Отца скоро перевели в Киров, дочь начальника отделения милиции Лилия Кисельникова пошла учиться в привилегированную женскую гимназию и… начала шкодить по-черному. Еще совсем соплявка, училась она средне, зато дралась «на отлично» — на квартале ее знали жесткой. В друзьях были одни мальчишки, а девчонок она просто поколачивала. Или схватит в охапку и сунет головой в снег. Мать одной такой страдалицы нередко кричала вдогонку: «Бандитка! Бандитка!» Лилю это слово обижало — какая же она бандитка?! А то встретит одного мальчугана, который белого песика замучил, размахнется портфелем и по морде — фьюить! А портфель из мешковины пошит, в нем пенал металлический, куча книг — тяжелый…
После школы пошла в лесотехникум, позже закончила политехнический институт, долго работала в строительной отрасли. По мужу она теперь была Широкова. И часто ездила в Ленинград — искала свои родовые корни.
Однажды ехала по городу на трамвае, и словно что-то кольнуло внутри, подсказало: «Вставай, выходи — твоя остановка». Вышла и точно — родное место! На внутреннем дворике стоял стол — мужики-пенсионеры жучили в домино.
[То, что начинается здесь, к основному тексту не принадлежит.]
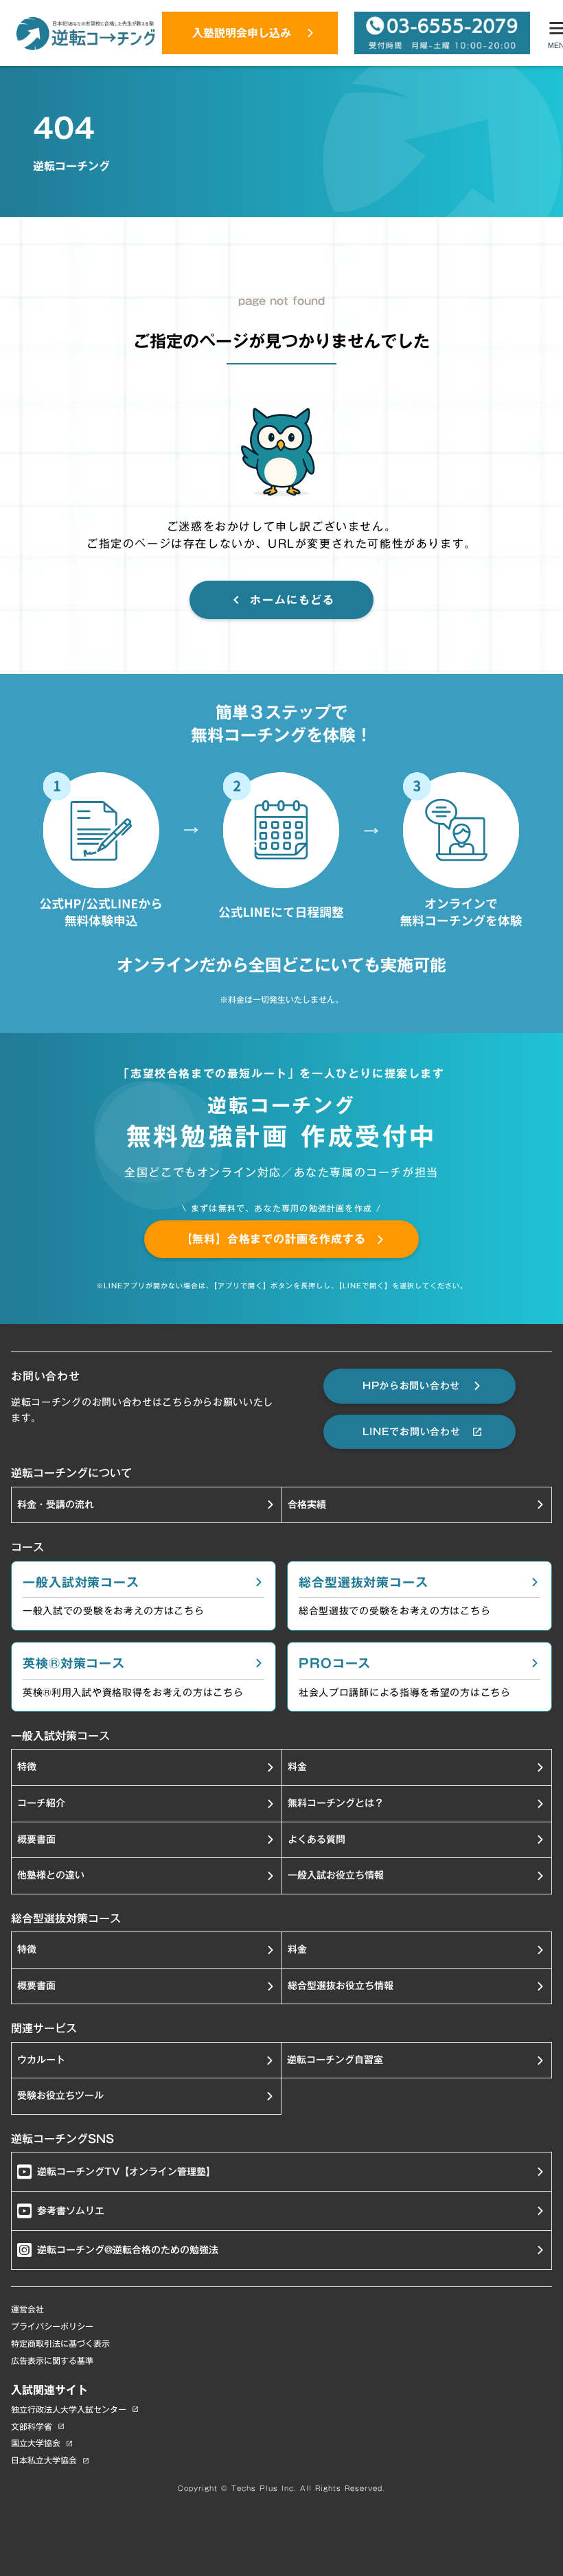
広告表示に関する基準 (52, 2361)
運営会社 (27, 2309)
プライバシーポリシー (52, 2326)
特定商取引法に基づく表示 (60, 2343)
Подошла, представилась, разговорились. Спросила про старика Видякина. Оказалось он погиб от фугасной бомбы… Потом доминошники показали, где расположено домоуправление. Там подняли домовую книгу довоенного времени, где значилось, что Земская Лилия Дмитриевна родилась 5 марта 1936 года в Ленинграде, ее отец Земский Дмитрий Александрович, мать — Чайкина Елена Титовна…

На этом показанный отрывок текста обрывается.